A decision procedure is an algorithm that, given a decision problem, terminates with a correct yes/no answer. Here, the authors focus on theories that are expressive enough to model real problems, but are still decidable. Specifically, the book concentrates on decision procedures for first-order theories that are commonly used in automated verification and reasoning, theorem-proving, compiler optimization and operations research. The techniques described in the book draw from fields such as graph theory and logic, and are routinely used in industry.

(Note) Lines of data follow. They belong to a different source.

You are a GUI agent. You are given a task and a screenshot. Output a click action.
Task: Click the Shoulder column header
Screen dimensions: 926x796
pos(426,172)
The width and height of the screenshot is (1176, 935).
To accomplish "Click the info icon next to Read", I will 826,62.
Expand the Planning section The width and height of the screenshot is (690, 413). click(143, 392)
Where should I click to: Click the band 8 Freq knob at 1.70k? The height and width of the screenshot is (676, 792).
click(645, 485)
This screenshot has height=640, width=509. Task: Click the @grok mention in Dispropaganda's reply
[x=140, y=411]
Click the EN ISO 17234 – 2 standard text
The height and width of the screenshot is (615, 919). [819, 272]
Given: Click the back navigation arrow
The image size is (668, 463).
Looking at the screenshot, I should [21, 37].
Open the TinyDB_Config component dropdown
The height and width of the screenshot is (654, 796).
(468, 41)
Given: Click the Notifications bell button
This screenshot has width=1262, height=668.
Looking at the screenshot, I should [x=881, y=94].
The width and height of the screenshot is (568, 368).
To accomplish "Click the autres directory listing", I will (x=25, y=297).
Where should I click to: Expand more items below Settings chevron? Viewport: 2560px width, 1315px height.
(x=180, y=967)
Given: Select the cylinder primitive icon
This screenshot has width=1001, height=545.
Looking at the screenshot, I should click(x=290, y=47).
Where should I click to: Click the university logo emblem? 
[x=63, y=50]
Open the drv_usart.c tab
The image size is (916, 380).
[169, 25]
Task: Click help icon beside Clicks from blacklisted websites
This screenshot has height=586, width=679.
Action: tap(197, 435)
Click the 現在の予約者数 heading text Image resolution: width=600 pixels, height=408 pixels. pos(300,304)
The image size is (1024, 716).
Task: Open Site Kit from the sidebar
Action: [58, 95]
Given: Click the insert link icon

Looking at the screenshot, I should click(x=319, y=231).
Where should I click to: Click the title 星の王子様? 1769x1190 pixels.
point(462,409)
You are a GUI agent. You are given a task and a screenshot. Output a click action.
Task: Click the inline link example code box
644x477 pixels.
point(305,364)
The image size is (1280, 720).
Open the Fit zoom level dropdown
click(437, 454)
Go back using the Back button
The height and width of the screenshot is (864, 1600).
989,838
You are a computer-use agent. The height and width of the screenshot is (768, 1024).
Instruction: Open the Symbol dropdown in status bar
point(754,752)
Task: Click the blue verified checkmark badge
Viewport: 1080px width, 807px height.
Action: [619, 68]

The authors introduce the basic terminology of SAT, Satisfiability Modulo Theories (SMT) and the DPLL(T) framework. Then, in separate chapters, they study decision procedures for propositional logic; equalities and uninterpreted functions; linear arithmetic; bit vectors; arrays; pointer logic; and quantified formulas. They also study the problem of deciding combined theories based on the Nelson-Oppen procedure.
The first edition of this book was adopted as a textbook in courses worldwide. It was published in 2008 and the field now called SMT was then in its infancy, without the standard terminology and canonic algorithms it has now; this second edition reflects these changes. It brings forward the DPLL(T) framework. It also expands the SAT chapter with modern SAT heuristics, and includes a new section about incremental satisfiability, and the related Constraints Satisfaction Problem (CSP). The chapter about quantifiers was expanded with a new section about general quantification using E-matching and a section about Effectively Propositional Reasoning (EPR). The book also includes a new chapter on the application of SMT in industrial software engineering and in computational biology, coauthored by Nikolaj Bjørner and Leonardo de Moura, and Hillel Kugler, respectively.
Each chapter includes a detailed bibliography and exercises. Lecturers’ slides and a C++ library for rapid prototyping of decision procedures are available from the authors’ website.